第23回「心的イメージ」 | 医療法人社団 敬仁会 | 桔梗ヶ原病院

第23回「心的イメージ」

平成29年6月22日桔梗ヶ原病院リハビリテーション研究会Luncheon seminarを開催しました。講師は当院リハビリテーション科の武田克彦先生。
テーマは「心的イメージ」と題し、講演をして頂きましたので、ご講演内容を報告します。

~心的イメージ~

(1) イメージの与える影響について

ダーウィンが進化論のアイデアを煮詰めるにあたって、描いた「樹木のイメージ」がその後の長い思考展開のたたき台になったと肯定的に見る見方があった。

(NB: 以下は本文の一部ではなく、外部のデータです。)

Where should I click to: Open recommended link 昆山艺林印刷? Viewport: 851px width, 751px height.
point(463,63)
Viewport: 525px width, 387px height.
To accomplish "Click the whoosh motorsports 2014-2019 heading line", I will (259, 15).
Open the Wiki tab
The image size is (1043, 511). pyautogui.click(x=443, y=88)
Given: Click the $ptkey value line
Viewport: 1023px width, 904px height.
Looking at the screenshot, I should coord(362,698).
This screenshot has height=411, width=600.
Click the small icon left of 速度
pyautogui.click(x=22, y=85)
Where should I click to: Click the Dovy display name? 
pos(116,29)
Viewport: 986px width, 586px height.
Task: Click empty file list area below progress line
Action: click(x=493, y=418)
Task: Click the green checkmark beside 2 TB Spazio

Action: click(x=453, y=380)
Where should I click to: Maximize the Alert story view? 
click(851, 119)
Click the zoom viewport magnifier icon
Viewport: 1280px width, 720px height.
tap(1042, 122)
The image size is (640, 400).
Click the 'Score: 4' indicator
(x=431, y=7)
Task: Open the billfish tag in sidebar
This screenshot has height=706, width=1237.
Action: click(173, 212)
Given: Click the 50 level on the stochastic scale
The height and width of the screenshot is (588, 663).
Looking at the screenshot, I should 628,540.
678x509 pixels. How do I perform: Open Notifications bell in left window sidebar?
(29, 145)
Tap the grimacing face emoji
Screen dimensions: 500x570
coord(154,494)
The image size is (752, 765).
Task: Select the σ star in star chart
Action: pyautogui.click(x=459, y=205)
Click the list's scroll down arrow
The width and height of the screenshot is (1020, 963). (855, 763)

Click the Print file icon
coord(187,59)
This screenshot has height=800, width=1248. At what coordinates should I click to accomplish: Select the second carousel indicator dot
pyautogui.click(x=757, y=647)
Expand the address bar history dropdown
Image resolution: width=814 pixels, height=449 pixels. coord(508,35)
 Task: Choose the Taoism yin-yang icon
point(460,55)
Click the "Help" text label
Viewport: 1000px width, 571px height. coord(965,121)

しかし、イメージは感覚の単なる亡霊以上のものではなく、機能的な意味はまったくないという意見もあった。

(2) イメージ研究と心的回転

10個の立方体から構成された立体図形の平面図を2つ左右に提示し、被験者にその2つの図形が同一のものかどうかを判断させ、時間を測定した。(反応時間は内的処理過程を反映する)

(3) 心的回転(研究の結果)

結果:脳内で思い浮かべて回転させているのでは?

2つの図形の向きの違いが大きくなればなるほど、異同の判断にかかる時間が長くなり、それには一次関数関係があった。この結果は心の中ではイメージを回転させているのであると解釈された。また、イメージという内的過程が実験的に扱いうることを示している。

~イメージ論争~

Kosslynらは、イメージに対して、絵のようなもの(表像)を仮定した。これに対して、Pylyshynらは絵のようなもの(表像)はなく、命題と呼ばれる抽象的な表像形式を仮定した。この2つの考えの間におきた論争のことをイメージ論争という。

~Kosslynの考え~

イメージとは、時間的空間的な推移事象であって、表像空間に形成されて処理され、知覚と処理機構を一部共有するプロセスである。また、情報の保存の構成は、長期視覚記憶と短期視覚バッファーとに分けられる。

~Kosslynらへの反論~

絵のようなものをいちいち考えられると脳の中に膨大な容量が必要となり非効率的であり、内省はまったくあてにならないという意見がある。そしてイメージの定義とは、内的表像が言語命題で1つしかない(絵のようなものはない)と考える方が優美であるとしている。イメージ実験自体が本来的に(暗黙のうちに)教示や知覚実験から予測されるような要求特性を持っており、これらが結果に影響を与えると考えられる。

~視覚と視覚イメージについての支配的考え~

最近の実験研究から、イメージが視知覚と相互作用し、脳の重複する部分が活性化することが明らかになっており、視知覚の過程とイメージの過程は同じ脳機構を用いていることがわかってきている。また、脳損傷患者ではイメージと視知覚の両方が平行して障害される例が多いと言われる。

~視覚失認における視覚とイメージ~

視覚レベルで健常な能力はイメージでもやはり健常である。失認であれば対象をイメージしての描画や細部の記述ができない。また定位の障害があれば、例えば家の近所の良く知ったはずのランドマークの位置などがわからなくなる。以上のことから視覚とパラレルなイメージの障害が認められる。

Luncheon seminar の様子

以上、武田克彦先生に「心的イメージ」をテーマにご講演頂いた内容をご報告します。次回は平成29年8月10日にご講演をして頂く予定となっています。